El hecho se produjo en la localidad de Putla de Guerrero (Estado de Oaxaca, Sur), ambas trabajaban en La Voz que Rompe el Silencio, una emisora de la comunidad indígena Trique.
“Aunque, de momento, nada indica que el crimen esté relacionado con la profesión de las víctimas, el asesinato de Teresa Bautista Flores y felicitas Martínez supone un trauma para los medios de comunicación comunitarios, muy numerosos en América Latina y con frecuencia ignorados o despreciados por el resto de la profesión, y por las autoridades” expresó dicha organización internacional.
“Tampoco olvidamos los riesgos que corre la prensa en el Estado de Oaxaca, donde el clima político sigue siendo tenso y donde, en el momento álgido de la crisis social, mataron a dos periodistas en 2006 y fueron atacados otros medios comunitarios” afirmó.
“Esperamos que la investigación determine rápidamente las circunstancias, los autores y el móvil del asesinato de las dos jóvenes. Nos sumamos al homenaje que les rinde su comunidad”, declaró.
La emisora La Voz que Rompe el Silencio nació el 20 de enero de 2008, por iniciativa de la comunidad indígena Trique, inicio su programación un año después de la concesión de autonomía administrativa a la localidad de San Juan Copala, al oeste de Oaxaca.
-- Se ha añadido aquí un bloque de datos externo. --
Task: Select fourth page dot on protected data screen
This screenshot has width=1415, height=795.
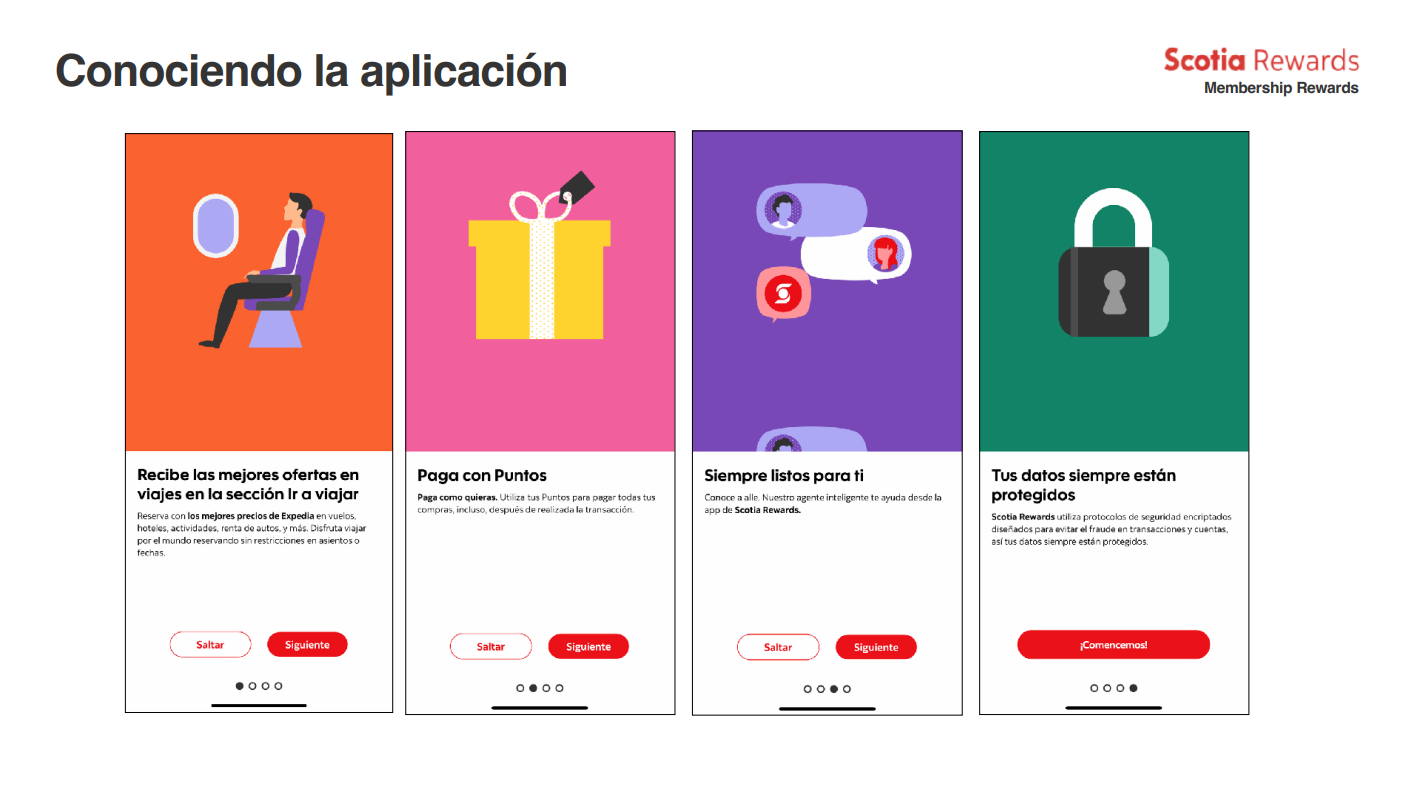Action: click(x=1133, y=688)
La comunidad Trique puso en manos de Teresa Bautista Flores y Felicitas Martínez la gestión y animación de la radio, dedicada a la promoción de la cultura indígena.
En las primeras horas de la tarde del 7 de abril, cuando regresaban de la localidad de Llano Juárez donde habían hecho un reportaje, las dos jóvenes cayeron en una emboscada.
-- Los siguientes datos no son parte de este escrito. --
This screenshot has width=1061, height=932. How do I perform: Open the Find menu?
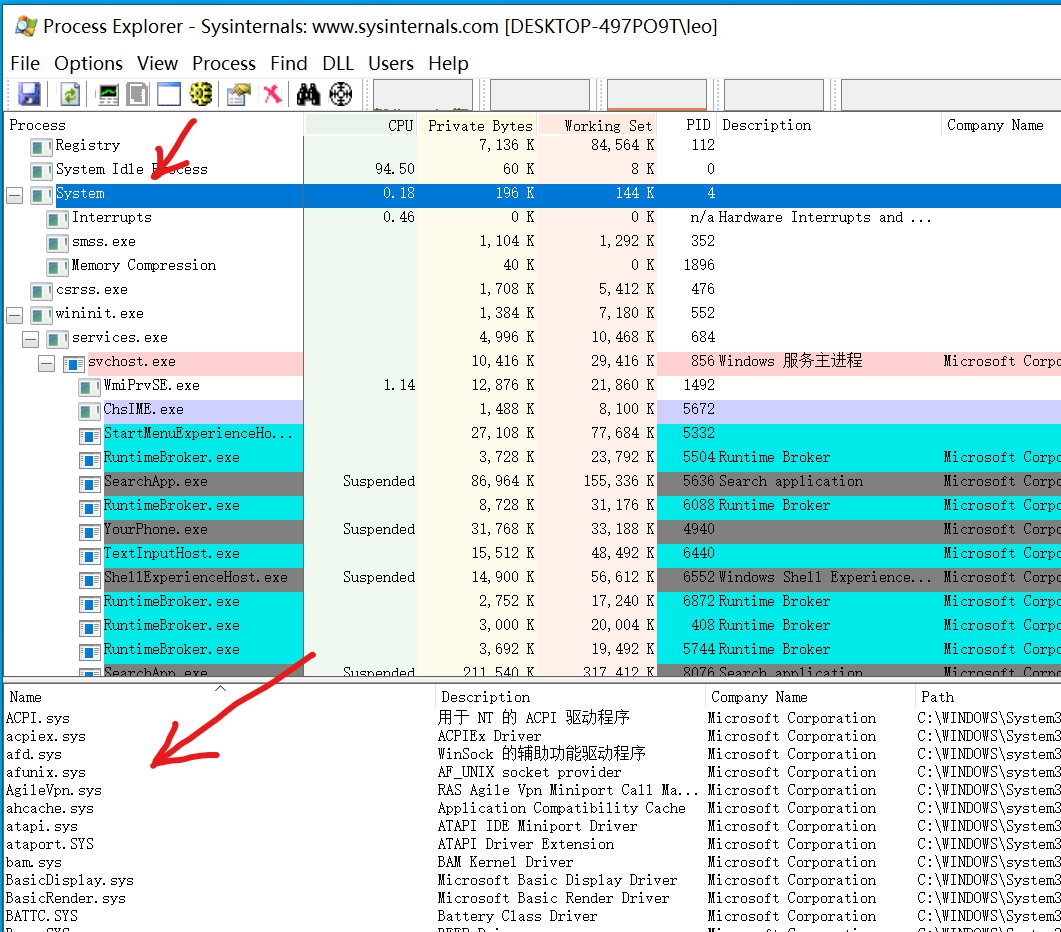pos(288,63)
Bajo amenaza de secuestrarlas, finalmente las asesinaron con balas de calibre 7.62, aptas para fusiles de asalto de tipo AK-47.
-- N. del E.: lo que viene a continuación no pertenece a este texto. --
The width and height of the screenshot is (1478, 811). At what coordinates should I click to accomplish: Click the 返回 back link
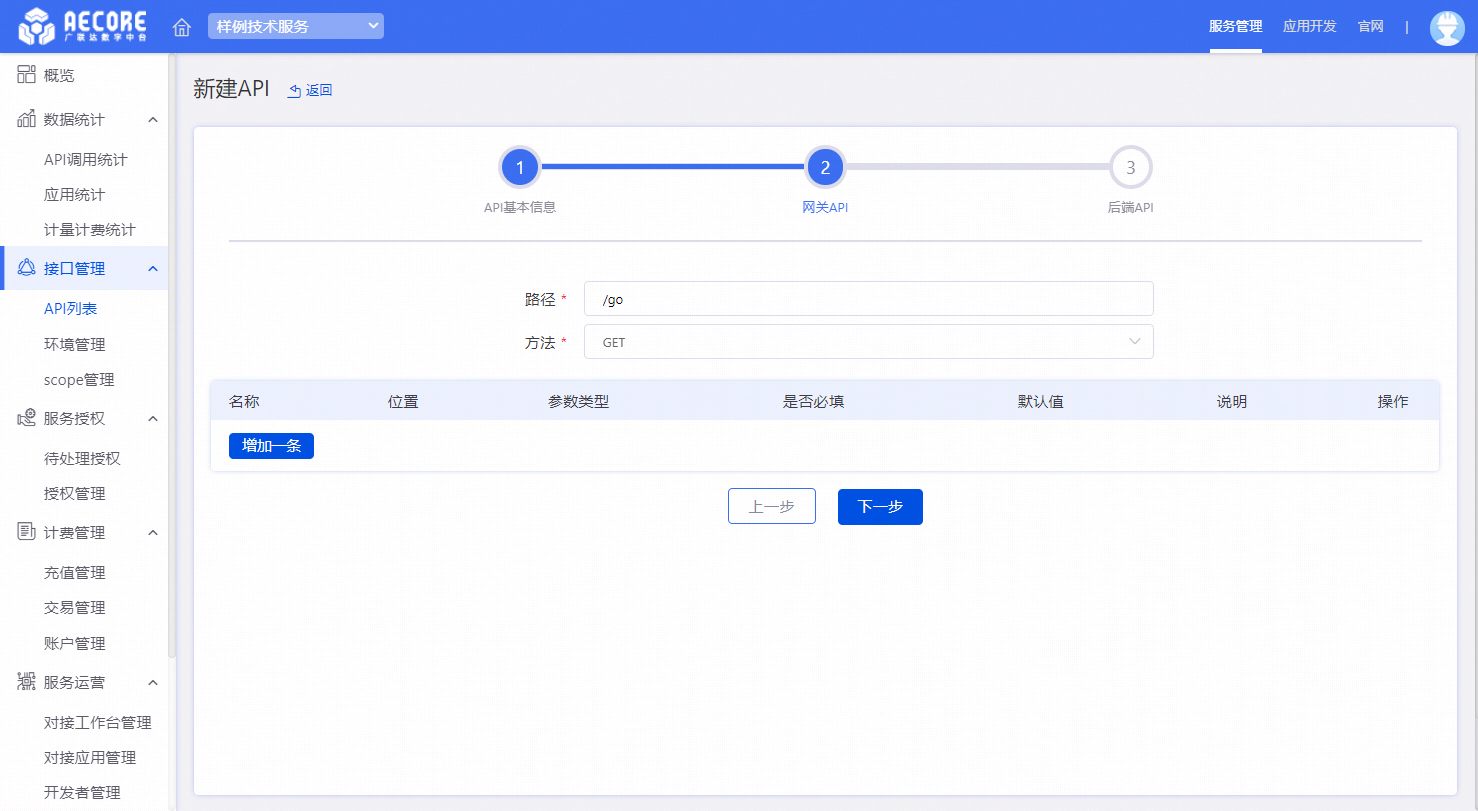310,90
Los investigadores han encontrado alrededor de veinte casquillos en el lugar en que se produjo el drama, que causó también tres heridos, el niño de tres años Jaciel Vásquez, y sus padres.
“Estamos convencidos de que es el gobierno del Estado de Oaxaca quien está detrás de todo esto, con la intención de desmantelar un municipio autónomo”, declaro un portavoz comunitario.
Mientras, la organización CACTUS ha pedido la intervención de las autoridades federales.
La Asociación Mundial de Radios Comunitarias (AMARC) manifestó que varias emisoras indígenas pequeñas de Oaxaca, han sufrido actuaciones represivas violentas.
Radio Nandía y Radio Calenda, en 2006 y 2007, en momentos de protesta contra el gobernador del Estado, Ulíses Ruiz Ortiz, asesinaron también a dos periodistas.
Bradley Will, camarógrafo de la agencia independiente Indymedia, fue ultimado el 27 de octubre de 2006.
Mientras Raúl Marcial Pérez, editorialista del diario regional El Gráfico y líder comunitario indígena, el 8 de diciembre siguiente.
Curiosamente, en ambos casos se descartó la pista profesional y no se ha hecho justicia.